■ **Given data**:
☆ ☆ ☆ ☆

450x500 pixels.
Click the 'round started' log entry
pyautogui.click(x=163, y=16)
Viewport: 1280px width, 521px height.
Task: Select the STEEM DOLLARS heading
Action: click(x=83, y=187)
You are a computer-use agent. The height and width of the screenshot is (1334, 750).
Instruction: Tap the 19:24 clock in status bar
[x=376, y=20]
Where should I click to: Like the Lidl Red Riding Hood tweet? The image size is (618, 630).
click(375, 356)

☆ ☆ ☆ ☆

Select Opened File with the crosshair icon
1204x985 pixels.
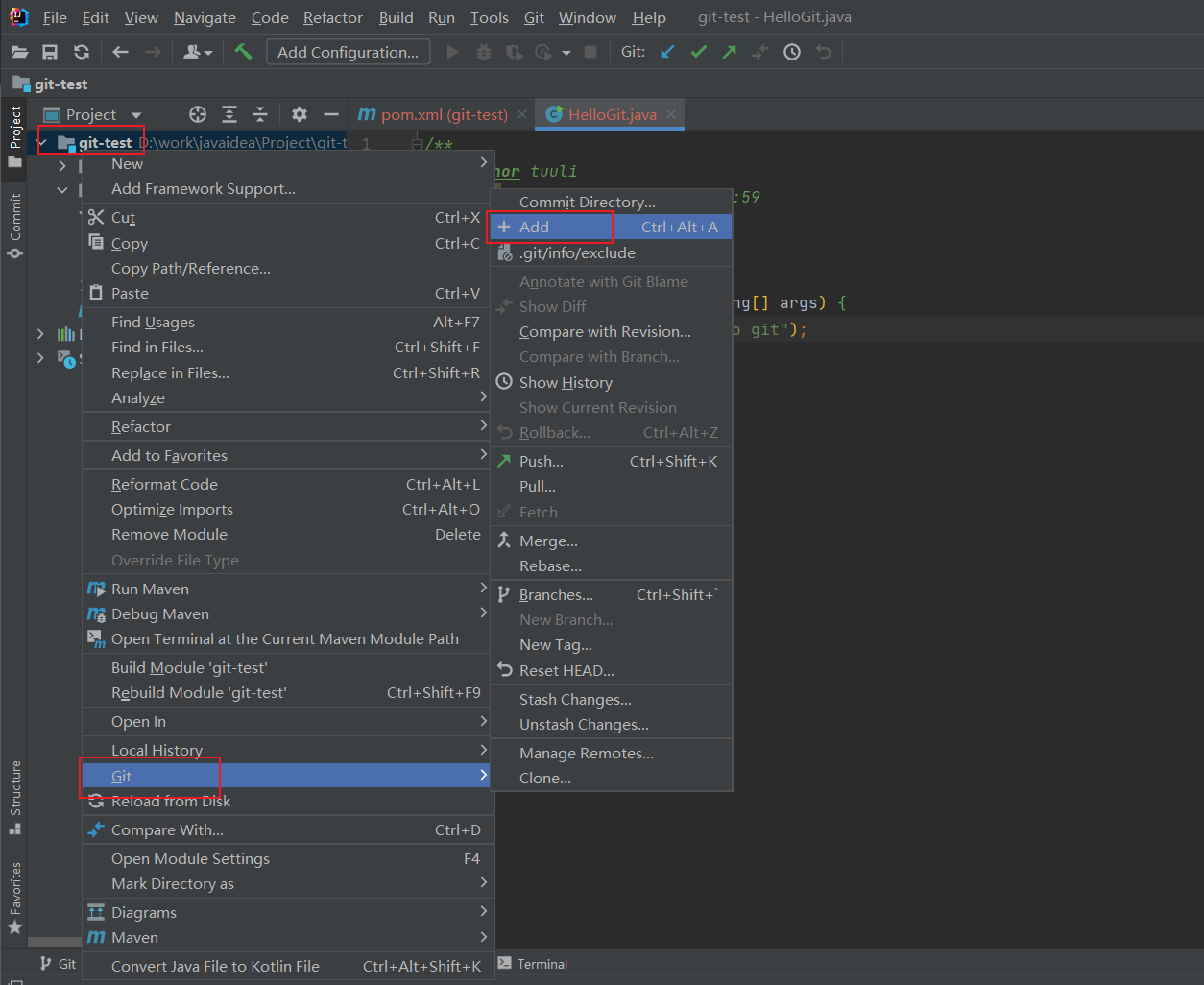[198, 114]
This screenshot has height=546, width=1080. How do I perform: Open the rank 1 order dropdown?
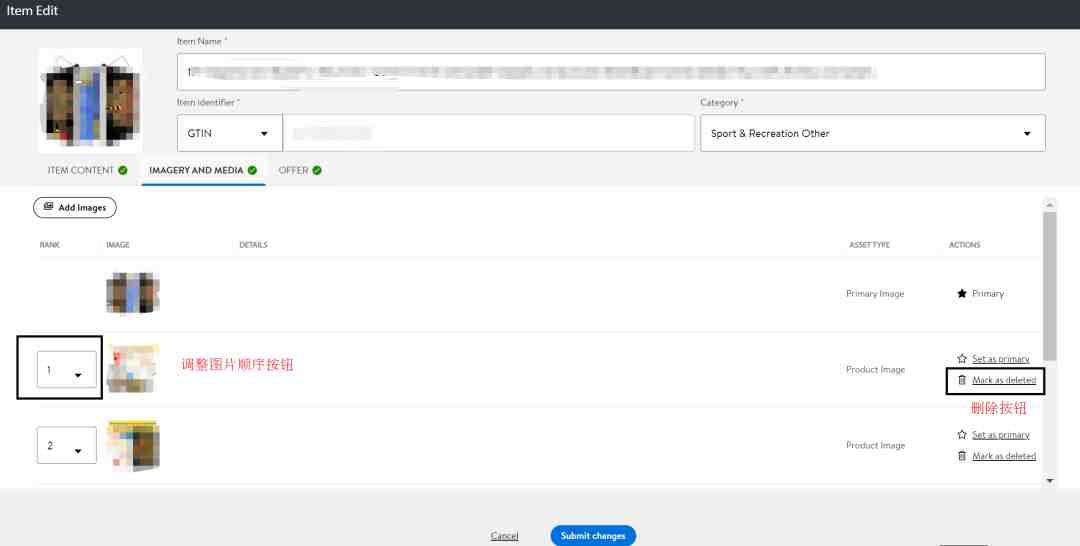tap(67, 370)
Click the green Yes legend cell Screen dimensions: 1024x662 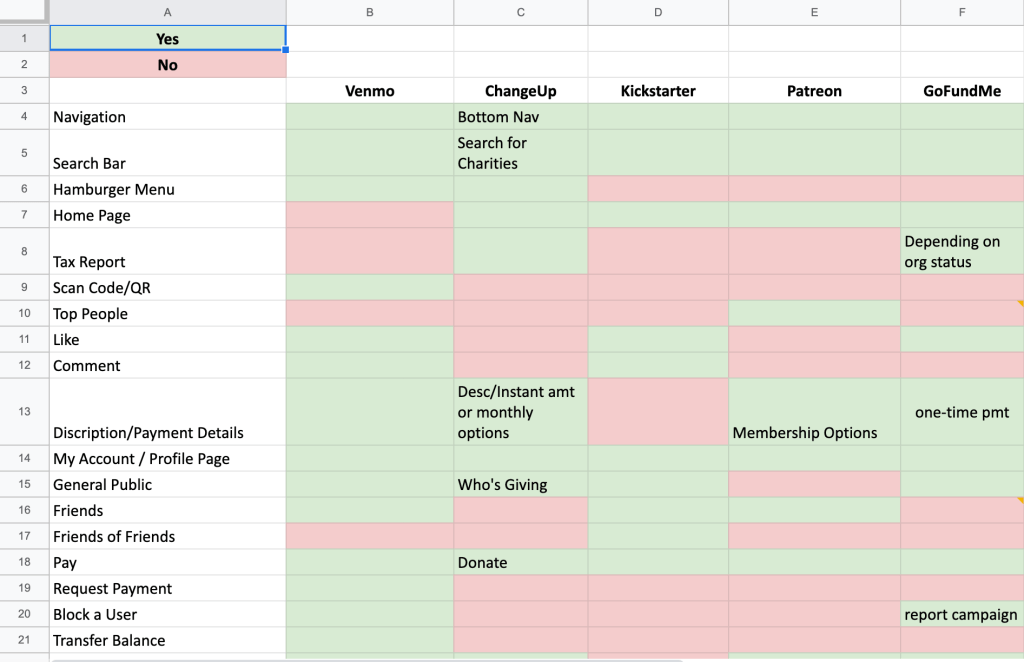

☆ ☆ ☆ ☆

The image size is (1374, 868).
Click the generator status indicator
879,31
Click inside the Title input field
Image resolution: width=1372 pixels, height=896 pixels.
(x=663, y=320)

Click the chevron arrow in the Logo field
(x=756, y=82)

☆ ☆ ☆ ☆

■ **What to work on**: Arrange the lines from the one containing "450x500 pixels." through the one containing "click(375, 356)" as a Markdown table with columns Row and Line, skipping any blank lines.

■ **Completed task**:
| Row | Line |
|---|---|
| 1 | 450x500 pixels. |
| 2 | Click the 'round started' log entry |
| 3 | pyautogui.click(x=163, y=16) |
| 4 | Viewport: 1280px width, 521px height. |
| 5 | Task: Select the STEEM DOLLARS heading |
| 6 | Action: click(x=83, y=187) |
| 7 | You are a computer-use agent. The height and width of the screenshot is (1334, 750). |
| 8 | Instruction: Tap the 19:24 clock in status bar |
| 9 | [x=376, y=20] |
| 10 | Where should I click to: Like the Lidl Red Riding Hood tweet? The image size is (618, 630). |
| 11 | click(375, 356) |